HRQOL in Care Delivery

The integration of HRQOL PROs into cancer care delivery has become more widespread and sophisticated across time, and the value of collecting HRQOL outcomes is well-accepted [145]. Regular assessment has been found to improve the timely identification of symptoms, referrals for psychosocial services, and patient–provider communication [83]. To ensure positive patient outcomes from HRQOL PRO assessments, organizations need to consider important implementation topics such as identifying the most appropriate HRQOL domains, measures, and clinical response options. Guidelines from professional organizations [128] and published papers [142, 146] describing the development of PRO systems can serve as useful starting points for institutions interested in integrating HRQOL assessment into cancer care.

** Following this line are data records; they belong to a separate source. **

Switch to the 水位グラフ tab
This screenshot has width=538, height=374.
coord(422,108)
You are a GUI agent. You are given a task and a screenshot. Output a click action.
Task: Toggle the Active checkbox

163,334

Summary and Future Directions

HRQOL is a multidimensional concept that includes self-reported symptoms, functional abilities, and physical, mental, social, and spiritual health perceptions. HRQOL is measured with a variety of valid PROs. Global and specific approaches to assessing HRQOL may permit comparisons to healthy populations and within particular disease groups, respectively. Efforts to enhance and improve PROs that assess HRQOL are ongoing with initiatives such as PROMIS and PRO-CTCAE providing valid, brief, and flexible measurement approaches for patients with cancer and survivors. HRQOL is increasingly an important but underutilized PRO in cancer clinical trials and care delivery research. To further catalyze HRQOL research and maximize cancer clinical care, future research should incorporate a multilevel approach that accounts for patient (e.g., identifying HRQOL priorities across the care continuum, empowering decision-making and self-management), provider (e.g., minimizing workflow interruptions, making PROs actionable), and system (e.g., integrating PROs into the electronic medical record, harnessing technology as a rapid learning healthcare system) level perspectives. Optimizing patient-centered care, enhancing HRQOL, and attaining better outcomes are aspirational and achievable goals.